Capítulo 45
A cunhada ouviu uma conversa lá fora e não pôde deixar de sentir inveja: só tenho um filho, mas consegui uma peça de cinco quilos de carne de porco, cortei quatro partes para fritar gordura, e o restante ainda dá para fazermos uma refeição de bolinhos juntos. Voltando ao assunto, a cunhada está preocupada que o menino apanhe, teme que aquele grupo de crianças faça bagunça e deixe a professora Song doente de raiva. Em toda a escola, sou a de maior escolaridade; sempre que os alunos têm dúvidas de matemática, vêm procurar por mim. Se eu adoecer e tirar licença, quem vai ajudar o Segundo nas tarefas de matemática?
A cunhada correu até lá e viu algumas crianças de seis ou sete anos espiando do lado de fora do portão, curiosas; as de sete ou oito faziam guarda no pátio, e as de cerca de dez estavam agachadas junto à porta da sala, parecendo vigiar como soldados. De longe, parecia até uma cena de filme. "O que vocês estão fazendo?", perguntou ela.
As crianças do portão sinalizaram para que ela se afastasse, pedindo silêncio. Olhando ao redor, ela percebeu que, no quintal vizinho, a esposa do Duan também observava a situação. Em poucas passadas ela se aproximou: "Cunhada, estou achando que alguém veio brigar com o Zili e o Gengsheng, e essas crianças vieram ajudar. Mas por quê? Existe alguém na ilha mais sensato que o Zili?"
A esposa do Duan balançou a cabeça: "Também não entendi. Agora há pouco, quando você estava lá dentro, algumas crianças vieram buscar madeira comigo, e até pegaram a que eu estava usando. Pensei que fossem receber visitas, mas veja, não parece recepção, parece que estão esperando bandidos."
A cunhada ficou na ponta dos pés e espiou o quintal. Viu que o mestre estava tirando uma faca do Sanwa. "Veja como o Sanwa está, não parece que vai atacar o mestre."
"Dê coragem ao Sanwa, ele não se atreveria a atacar com uma faca," disse a esposa do Duan, observando. "Parece que as visitas estão dentro de casa."
A cunhada já ouvira da mãe do Mazhenxing que a família do mestre sempre foi muito tradicional, preferindo filhos homens, e bastante complicada. A mãe morreu cedo, a madrasta era estranha, e a professora Song sempre foi firme, enfrentando todos sem medo, tanto que o pai do mestre não se atrevia a visitá-los. A madrasta era parente distante da professora Song, mas nem ela precisava que o mestre intercedesse.
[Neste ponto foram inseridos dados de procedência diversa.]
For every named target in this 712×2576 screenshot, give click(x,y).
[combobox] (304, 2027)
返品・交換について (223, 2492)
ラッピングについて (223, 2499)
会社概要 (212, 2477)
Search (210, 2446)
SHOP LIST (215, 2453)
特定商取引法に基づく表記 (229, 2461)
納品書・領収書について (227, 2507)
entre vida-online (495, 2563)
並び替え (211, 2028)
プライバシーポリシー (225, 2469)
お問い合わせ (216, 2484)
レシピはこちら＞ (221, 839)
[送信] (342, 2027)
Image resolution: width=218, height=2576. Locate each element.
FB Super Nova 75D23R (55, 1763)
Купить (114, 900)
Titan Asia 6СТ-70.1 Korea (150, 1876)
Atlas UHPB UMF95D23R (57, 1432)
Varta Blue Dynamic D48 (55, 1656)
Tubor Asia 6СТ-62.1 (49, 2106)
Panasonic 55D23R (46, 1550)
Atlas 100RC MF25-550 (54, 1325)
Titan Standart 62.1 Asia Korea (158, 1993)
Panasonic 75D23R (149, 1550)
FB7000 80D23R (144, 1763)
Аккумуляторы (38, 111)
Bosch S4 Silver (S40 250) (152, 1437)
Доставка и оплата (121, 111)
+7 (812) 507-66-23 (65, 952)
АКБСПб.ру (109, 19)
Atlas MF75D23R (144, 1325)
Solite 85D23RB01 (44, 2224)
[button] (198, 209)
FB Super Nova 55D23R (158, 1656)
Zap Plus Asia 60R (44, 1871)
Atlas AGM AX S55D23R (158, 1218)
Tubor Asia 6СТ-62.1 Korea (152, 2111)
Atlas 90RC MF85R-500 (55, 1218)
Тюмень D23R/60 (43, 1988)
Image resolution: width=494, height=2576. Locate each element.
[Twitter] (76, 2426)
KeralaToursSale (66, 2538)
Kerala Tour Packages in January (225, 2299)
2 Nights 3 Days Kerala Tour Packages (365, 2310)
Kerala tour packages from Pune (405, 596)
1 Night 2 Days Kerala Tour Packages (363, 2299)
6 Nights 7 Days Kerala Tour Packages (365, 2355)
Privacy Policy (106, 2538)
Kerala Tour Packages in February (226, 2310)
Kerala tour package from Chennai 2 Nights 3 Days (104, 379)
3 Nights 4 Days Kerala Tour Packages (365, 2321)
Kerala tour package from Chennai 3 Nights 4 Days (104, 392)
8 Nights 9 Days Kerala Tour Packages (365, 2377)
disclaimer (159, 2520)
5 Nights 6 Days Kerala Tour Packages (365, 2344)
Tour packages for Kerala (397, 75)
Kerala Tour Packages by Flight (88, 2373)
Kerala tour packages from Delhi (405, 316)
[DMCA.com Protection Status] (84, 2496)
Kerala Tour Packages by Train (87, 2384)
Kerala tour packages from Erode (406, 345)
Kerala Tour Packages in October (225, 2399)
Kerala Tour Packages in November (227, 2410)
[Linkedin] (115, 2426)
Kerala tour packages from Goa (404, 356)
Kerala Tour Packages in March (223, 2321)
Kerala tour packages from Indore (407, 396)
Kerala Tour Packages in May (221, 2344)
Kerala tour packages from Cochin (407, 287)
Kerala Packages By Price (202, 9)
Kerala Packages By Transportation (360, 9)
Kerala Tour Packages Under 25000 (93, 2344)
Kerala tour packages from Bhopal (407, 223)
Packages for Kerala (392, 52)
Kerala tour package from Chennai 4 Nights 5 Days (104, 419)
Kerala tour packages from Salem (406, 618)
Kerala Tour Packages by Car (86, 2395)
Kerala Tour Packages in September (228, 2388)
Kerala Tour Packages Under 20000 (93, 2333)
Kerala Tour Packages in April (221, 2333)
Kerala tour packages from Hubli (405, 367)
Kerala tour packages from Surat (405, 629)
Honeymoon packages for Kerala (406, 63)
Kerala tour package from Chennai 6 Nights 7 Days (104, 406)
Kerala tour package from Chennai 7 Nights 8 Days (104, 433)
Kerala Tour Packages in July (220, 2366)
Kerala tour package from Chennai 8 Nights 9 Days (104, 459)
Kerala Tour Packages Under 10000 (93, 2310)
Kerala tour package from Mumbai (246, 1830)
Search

A cunhada perguntou: "A professora Song está aí?"
"Está dentro de casa."
A cunhada, sem pensar, disse: "Quer que eu vá lá expulsar essas pessoas?" De repente, lhe ocorreu uma possibilidade. "São parentes do nosso Zili? Tios e tias do Zhenxing?"
A esposa do Duan refletiu sobre o que ela dissera e viu que as crianças que bloqueavam o portão se dispersaram, logo um homem apareceu, parecia estar pedindo calma ao mestre. "Aqueles não são parentes do Ma, veja pelas roupas, são da cidade."
"Parentes do Zili e do Gengsheng?" A cunhada diminuiu a voz, "Aqueles dois meninos não têm pai nem mãe? São tão próximos da professora Song, parece que não têm pais."
A esposa do Duan assentiu: "Não têm. Só têm tia e tio. Depois pergunto melhor para a professora Song. Aquele ali com a enxada no portão é o Wu?"
A cunhada ouviu o neto do vice-comandante Wu gritar: "Saiam logo, o mestre está bravo!" Achou que as crianças tinham ido embora, mas, ao espiar, viu que todas ainda estavam lá, sentadas ou de pé, claramente preocupadas, esperando o Sanwa chamar por elas.
A cunhada, impaciente, pensou: "Essas crianças são mesmo leais umas às outras. Vou ver o que estão segurando, não quero que se machuquem."
Ao se aproximar, perguntou por que não iam embora, e sem pensar disse: "Se formos, o que será do Sanwa?"
Ela ficou sem palavras: "Há vários irmãos aqui, vão deixar o mestre bater nele?"
Wu Zhiqiang insistiu: "Se aqueles dois amarrarem o Zili e o Gengsheng, o que fazemos se formos embora?"
A cunhada respondeu: "Agora não tem barco, para onde iriam?"
As crianças caíram em si: é verdade, o barco só parte às duas ou três, dá tempo de almoçar antes de ir.
Wu Zhiqiang acenou: "Vamos para casa!"
A cunhada pegou a enxada, e todos pegaram suas tesouras, seguindo firmes, deixando a cunhada para trás.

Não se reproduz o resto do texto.